For form checks and basic fitment, yes. For functional prototypes where test results drive design decisions, no. If the production part is 7075 aluminum and you prototype in 6061, the stiffness and strength will not match. Always test in the production material when the results matter.
What 3D printing materials are closest to production plastics?
SLS nylon PA12 is closest to injection-molded nylon, at roughly 80% of tensile strength. FDM ABS approximates injection-molded ABS. SLA tough resin mimics ABS impact resistance. None are exact matches because layer adhesion creates weak points that do not exist in molded or machined parts.
How much does material choice affect prototype cost?
By a factor of 2-10x. The same bracket in 6061 aluminum ($100) would cost roughly $150 in stainless, $400 in titanium and $800 in Inconel. Material cost, machining speed and tool wear all contribute. Choose the cheapest material that meets your functional requirements.

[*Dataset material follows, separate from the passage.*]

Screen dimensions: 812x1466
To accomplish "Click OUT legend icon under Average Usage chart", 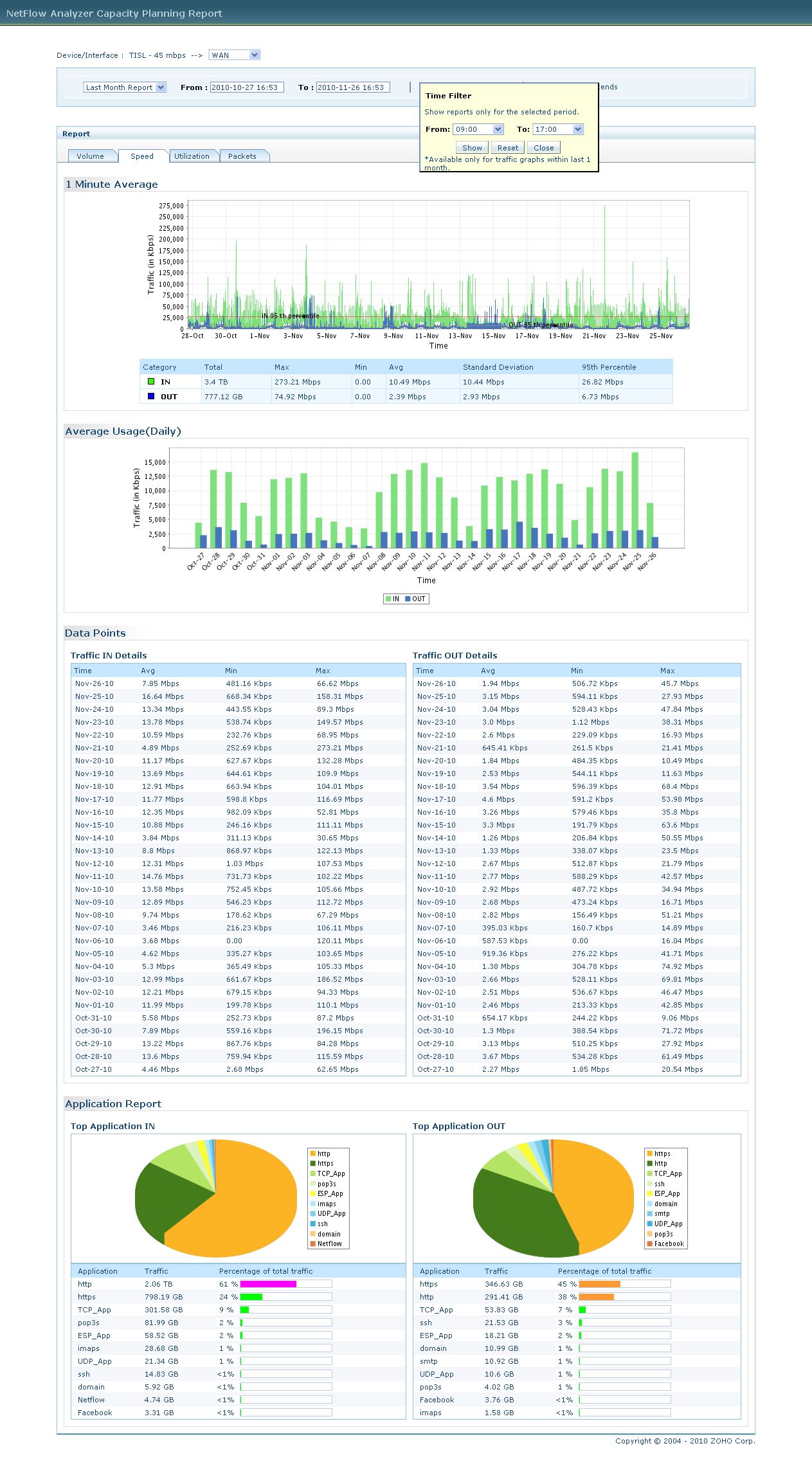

What materials can be both 3D printed and CNC machined?
Nylon, polycarbonate, ABS, titanium Ti-6Al-4V, 316L stainless steel and aluminum (AlSi10Mg printed vs 6061/7075 machined). However, the printed and machined versions have different mechanical properties due to different microstructures. Do not assume they are interchangeable for functional testing.